I agree with Andy’s perspective. Aside from specific skills, athletics and music train for discipline. Being in the midst of volleyball tournament season with my daughter and the soccer season with my son, I’m on the sidelines watching the practices, seeing the reactions to referee judgments or coaching corrections, and watching how they respond by working harder and tweaking performance.

But one observation I’ve made more times than I like to count is how feedback is given to these young athletes. By way of example, let me share this story from one of my daughter’s volleyball games this past weekend. The opposing team had a very vocal parental cheering section, and not in a good way. Waves of constant berating comments flowed from the stands, both towards our team as well as their own team members. I noticed the physical effect on the girls – downturned shoulders, less aggression, negative instead of supportive comments between the teammates – and this was the girls on the team we were playing against, responding to comments from their “cheering” section.
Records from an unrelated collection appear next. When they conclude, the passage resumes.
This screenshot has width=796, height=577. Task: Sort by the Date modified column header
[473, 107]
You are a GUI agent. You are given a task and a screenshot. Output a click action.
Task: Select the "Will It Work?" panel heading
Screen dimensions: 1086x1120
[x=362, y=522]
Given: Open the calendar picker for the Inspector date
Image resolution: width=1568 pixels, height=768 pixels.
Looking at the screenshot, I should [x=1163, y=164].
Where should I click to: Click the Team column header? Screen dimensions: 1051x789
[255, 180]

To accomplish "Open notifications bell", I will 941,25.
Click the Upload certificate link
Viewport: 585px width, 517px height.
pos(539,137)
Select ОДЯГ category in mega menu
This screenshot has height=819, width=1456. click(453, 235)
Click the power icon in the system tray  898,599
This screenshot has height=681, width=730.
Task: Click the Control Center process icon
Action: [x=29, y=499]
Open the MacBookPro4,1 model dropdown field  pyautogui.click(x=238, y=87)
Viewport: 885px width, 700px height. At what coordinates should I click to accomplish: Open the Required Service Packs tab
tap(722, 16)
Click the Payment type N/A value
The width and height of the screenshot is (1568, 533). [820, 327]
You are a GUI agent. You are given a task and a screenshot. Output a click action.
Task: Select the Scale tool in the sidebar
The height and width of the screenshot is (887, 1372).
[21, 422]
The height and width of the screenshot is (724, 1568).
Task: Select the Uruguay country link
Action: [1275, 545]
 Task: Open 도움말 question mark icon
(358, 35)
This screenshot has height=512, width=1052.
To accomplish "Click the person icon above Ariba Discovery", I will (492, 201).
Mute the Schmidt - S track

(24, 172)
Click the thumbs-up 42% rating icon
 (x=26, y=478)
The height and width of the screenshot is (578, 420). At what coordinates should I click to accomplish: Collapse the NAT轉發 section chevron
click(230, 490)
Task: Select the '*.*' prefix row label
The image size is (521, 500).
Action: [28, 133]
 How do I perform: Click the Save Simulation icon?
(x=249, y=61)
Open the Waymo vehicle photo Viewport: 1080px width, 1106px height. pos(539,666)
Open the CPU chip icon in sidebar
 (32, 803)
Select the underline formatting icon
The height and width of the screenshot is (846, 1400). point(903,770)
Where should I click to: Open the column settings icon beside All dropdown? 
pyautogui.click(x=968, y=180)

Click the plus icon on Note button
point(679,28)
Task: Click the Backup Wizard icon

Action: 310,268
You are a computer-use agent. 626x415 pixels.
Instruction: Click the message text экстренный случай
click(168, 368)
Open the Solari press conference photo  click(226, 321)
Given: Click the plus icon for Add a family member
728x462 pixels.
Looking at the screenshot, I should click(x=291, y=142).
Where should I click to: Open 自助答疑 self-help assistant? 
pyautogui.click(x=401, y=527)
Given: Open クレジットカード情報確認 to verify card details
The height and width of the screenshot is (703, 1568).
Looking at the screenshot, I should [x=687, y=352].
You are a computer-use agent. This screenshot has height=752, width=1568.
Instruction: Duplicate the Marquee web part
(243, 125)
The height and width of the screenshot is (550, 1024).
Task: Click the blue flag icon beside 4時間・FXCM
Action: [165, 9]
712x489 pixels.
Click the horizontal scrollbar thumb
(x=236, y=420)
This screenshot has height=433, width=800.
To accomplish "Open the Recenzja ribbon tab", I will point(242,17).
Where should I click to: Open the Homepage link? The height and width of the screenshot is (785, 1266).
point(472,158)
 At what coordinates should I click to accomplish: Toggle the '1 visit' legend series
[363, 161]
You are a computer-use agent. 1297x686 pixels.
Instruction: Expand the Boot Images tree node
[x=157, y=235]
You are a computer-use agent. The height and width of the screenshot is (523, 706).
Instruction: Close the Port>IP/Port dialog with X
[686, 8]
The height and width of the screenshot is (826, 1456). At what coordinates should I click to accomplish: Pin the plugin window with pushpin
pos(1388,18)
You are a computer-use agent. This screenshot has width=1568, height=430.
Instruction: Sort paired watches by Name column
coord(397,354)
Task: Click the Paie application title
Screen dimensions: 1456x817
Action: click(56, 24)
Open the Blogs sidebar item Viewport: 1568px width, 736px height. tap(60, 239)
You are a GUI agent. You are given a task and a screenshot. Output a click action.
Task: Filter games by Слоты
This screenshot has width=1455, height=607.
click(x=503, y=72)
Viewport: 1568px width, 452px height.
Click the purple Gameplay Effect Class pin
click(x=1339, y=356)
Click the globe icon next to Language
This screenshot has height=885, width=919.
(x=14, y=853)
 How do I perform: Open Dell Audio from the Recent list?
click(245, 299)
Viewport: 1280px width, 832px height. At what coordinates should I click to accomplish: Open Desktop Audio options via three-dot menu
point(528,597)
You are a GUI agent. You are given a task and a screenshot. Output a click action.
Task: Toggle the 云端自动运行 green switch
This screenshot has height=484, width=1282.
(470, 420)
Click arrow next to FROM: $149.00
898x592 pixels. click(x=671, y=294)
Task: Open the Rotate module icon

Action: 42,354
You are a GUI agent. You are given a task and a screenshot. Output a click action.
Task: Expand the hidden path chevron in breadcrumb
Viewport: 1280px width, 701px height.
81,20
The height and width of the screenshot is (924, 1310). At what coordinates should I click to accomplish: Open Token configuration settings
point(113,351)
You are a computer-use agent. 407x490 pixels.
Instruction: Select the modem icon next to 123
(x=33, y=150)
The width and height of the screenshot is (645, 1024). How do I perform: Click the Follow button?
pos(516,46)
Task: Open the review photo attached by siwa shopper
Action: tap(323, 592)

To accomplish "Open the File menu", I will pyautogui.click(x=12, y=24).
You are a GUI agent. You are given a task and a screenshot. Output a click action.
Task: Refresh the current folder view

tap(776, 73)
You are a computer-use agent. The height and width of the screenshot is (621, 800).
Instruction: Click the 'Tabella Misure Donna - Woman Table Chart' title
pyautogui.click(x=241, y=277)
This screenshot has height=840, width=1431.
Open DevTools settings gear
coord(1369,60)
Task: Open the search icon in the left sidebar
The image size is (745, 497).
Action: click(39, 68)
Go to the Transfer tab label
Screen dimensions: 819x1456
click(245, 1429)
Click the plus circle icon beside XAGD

I’m proud of how our girls rallied. We cheered them on with positive encouragement and comments like “You’ll get it next time, step in more.” The girls offered encouraging words to each other, as they usually do. The outcome – it was a well-played game on both sides by well-matched teams based on skills, but our team won. I know beyond a doubt a key reason we won was the consistent, positive feedback, even when constructive criticism or redirection was also needed.

So, yes, your “athlete and musician” employees are accustomed to feedback and hard work, but how that feedback is given is a primary determinant of how well the individual and the team perform.

What’s the predominant form of feedback in your organisation or team? How do employees respond?